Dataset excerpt
-----

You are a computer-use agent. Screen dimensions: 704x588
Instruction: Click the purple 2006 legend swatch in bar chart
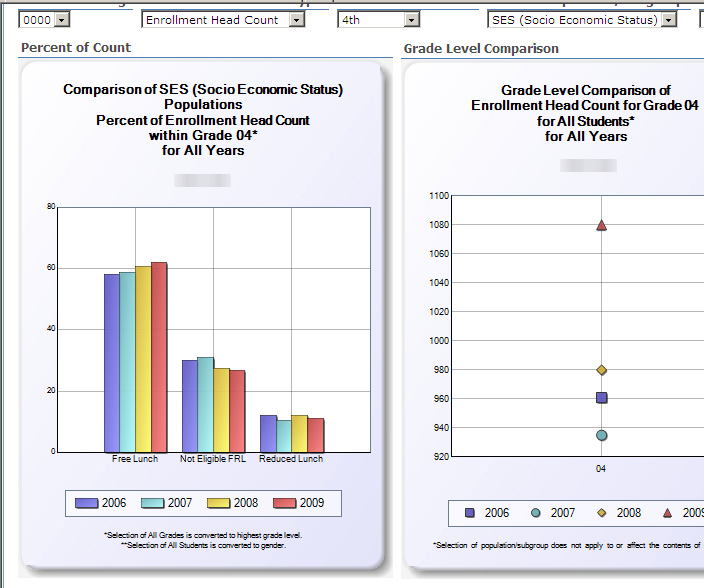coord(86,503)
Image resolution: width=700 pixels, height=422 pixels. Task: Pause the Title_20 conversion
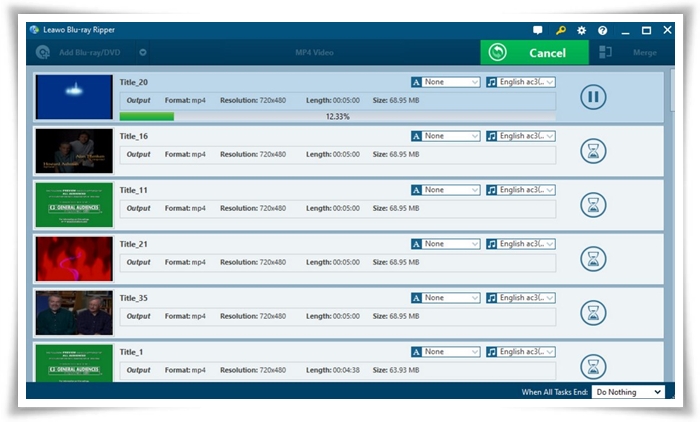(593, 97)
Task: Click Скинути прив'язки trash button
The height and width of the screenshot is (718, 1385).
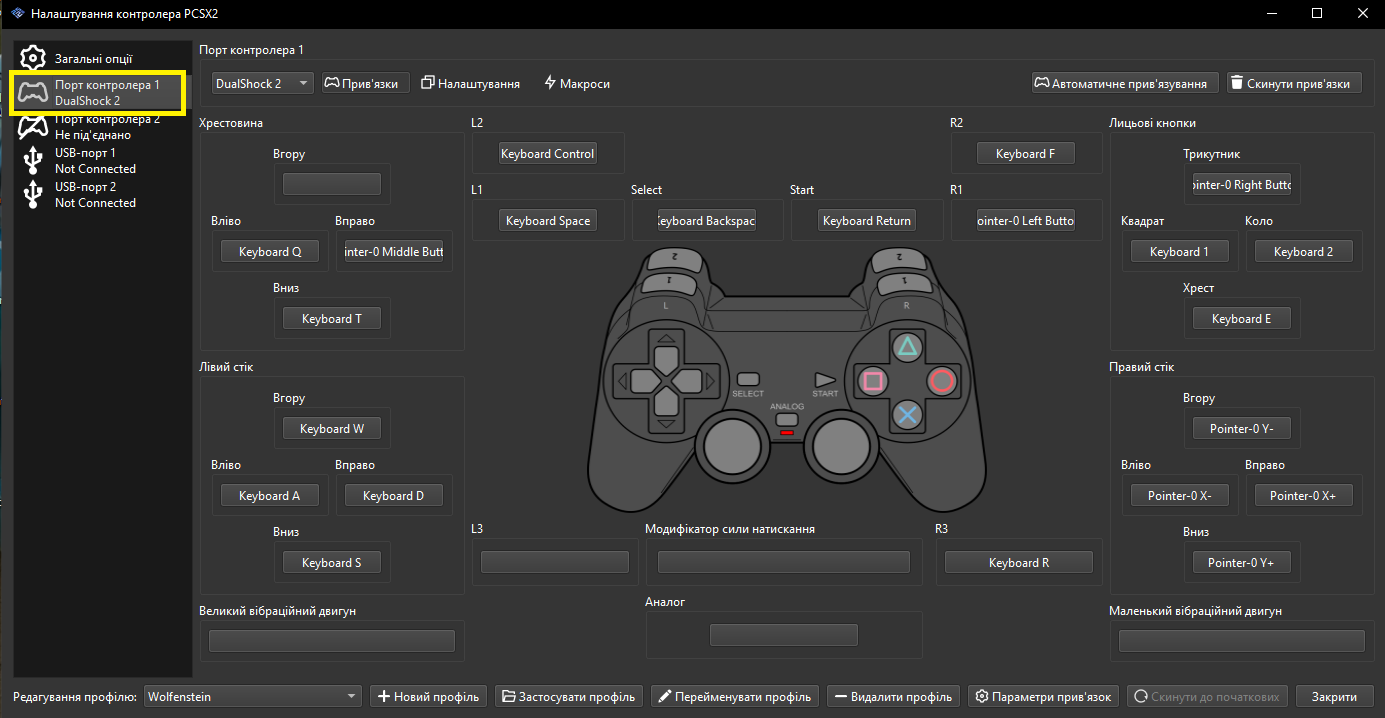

-----

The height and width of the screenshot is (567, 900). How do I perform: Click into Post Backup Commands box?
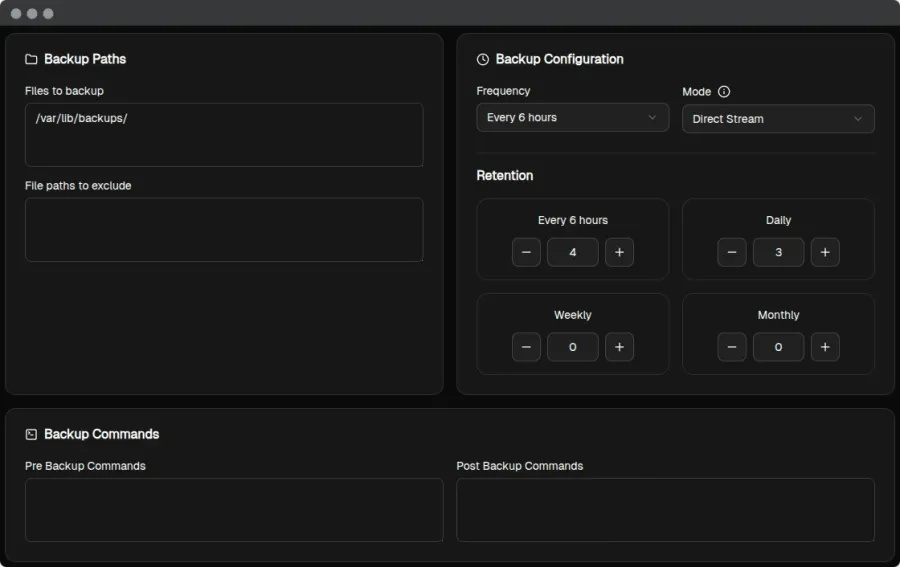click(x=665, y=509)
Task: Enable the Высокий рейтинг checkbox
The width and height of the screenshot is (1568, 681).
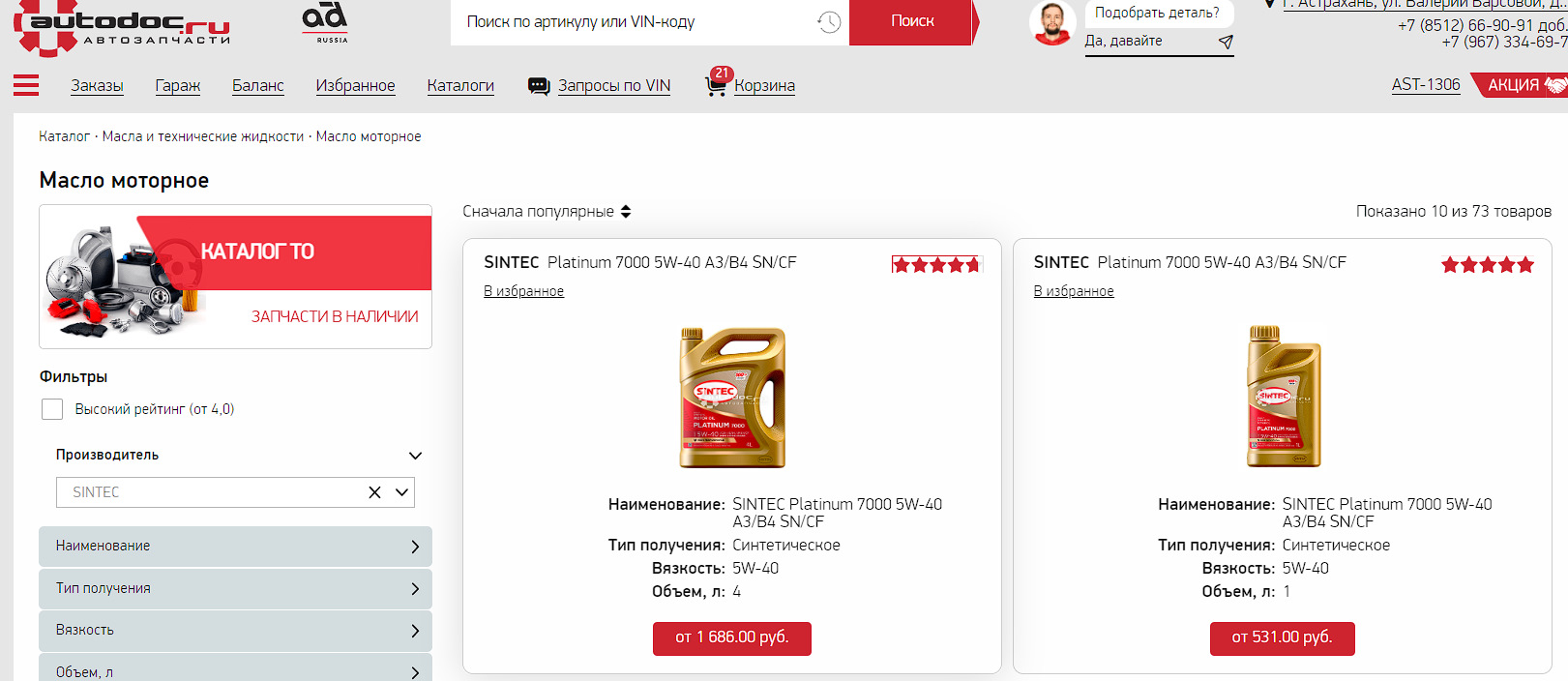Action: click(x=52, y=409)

-----

WORK TO BE COMPLETED:
Retype the stretch of items from the line containing "The height and width of the screenshot is (567, 900)." through the line containing "click(x=665, y=509)", both ends included, leaving the pictures out.

FULL ANSWER:
The height and width of the screenshot is (567, 900). How do I perform: Click into Post Backup Commands box?
click(x=665, y=509)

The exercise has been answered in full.